Despite the popularity of the game, he maintained that it was designed to work with additional

pedagogical techniques rather than as an independent classroom exercise. In the user manual,

Rawitsch wrote:

The OREGON simulation was not designed to simply stand alone as a classroom activity,

a game of “beat the computer.” Nor was it intended to be the focal point of a historical unit.

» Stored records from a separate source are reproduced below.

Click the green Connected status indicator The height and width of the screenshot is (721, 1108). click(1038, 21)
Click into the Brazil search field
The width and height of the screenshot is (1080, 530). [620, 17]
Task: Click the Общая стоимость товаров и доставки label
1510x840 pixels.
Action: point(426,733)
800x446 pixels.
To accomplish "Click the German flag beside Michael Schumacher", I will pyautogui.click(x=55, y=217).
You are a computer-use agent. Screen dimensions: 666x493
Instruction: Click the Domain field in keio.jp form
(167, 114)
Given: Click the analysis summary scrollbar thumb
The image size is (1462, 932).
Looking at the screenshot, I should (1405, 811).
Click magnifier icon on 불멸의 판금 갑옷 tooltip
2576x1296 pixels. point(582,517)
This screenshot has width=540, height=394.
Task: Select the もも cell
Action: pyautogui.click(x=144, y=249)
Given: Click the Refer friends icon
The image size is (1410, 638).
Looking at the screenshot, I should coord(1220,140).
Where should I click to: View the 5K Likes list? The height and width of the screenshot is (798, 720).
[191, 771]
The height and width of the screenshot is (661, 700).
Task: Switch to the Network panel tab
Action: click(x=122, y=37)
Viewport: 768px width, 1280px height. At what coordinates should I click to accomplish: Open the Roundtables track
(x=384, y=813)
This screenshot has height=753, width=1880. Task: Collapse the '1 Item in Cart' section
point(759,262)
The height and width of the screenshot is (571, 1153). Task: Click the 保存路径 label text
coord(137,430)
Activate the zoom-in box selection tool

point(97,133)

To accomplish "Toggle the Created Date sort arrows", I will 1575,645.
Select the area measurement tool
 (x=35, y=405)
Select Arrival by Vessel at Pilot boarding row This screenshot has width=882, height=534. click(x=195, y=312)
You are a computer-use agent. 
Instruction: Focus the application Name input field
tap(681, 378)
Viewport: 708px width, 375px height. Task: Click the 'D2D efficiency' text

It is assumed that the study of the Oregon Trail in a class is used as a case study of some

larger theme, such as the American westward movement, human emigration in history, or

people’s ventures into the unknown. Within such a theme, the OREGON simulation would

be used as a source of information which provides the student the chance to personally

experience what he has previously read or heard about.30

In his “suggested activities” to go along with the title, Rawitsch recommended giving students

background lectures and documents related to the history of westward migration, including

primary sources. He also suggested students use pioneer diaries as a model for keeping their own

journals about their experiences on the trail. After the in-class playthrough, students could share

their stories with others as a way to develop strategies for playing the game as well as a way for

all students to experience the trail hardships they may have missed because of chance. For a

“synthesis” assignment, Rawitsch recommended talking with the students about “different

impressions one gets from [pioneer] diaries, the simulation, paintings from the late 1880’s, TV and

movies of what it was really like to make the journey.”31 In these recommendations, Rawitsch

hoped teachers would place the game in a larger pedagogical context – using not just the game,

not just a lecture, but a collection of exercises, mediums, and sources.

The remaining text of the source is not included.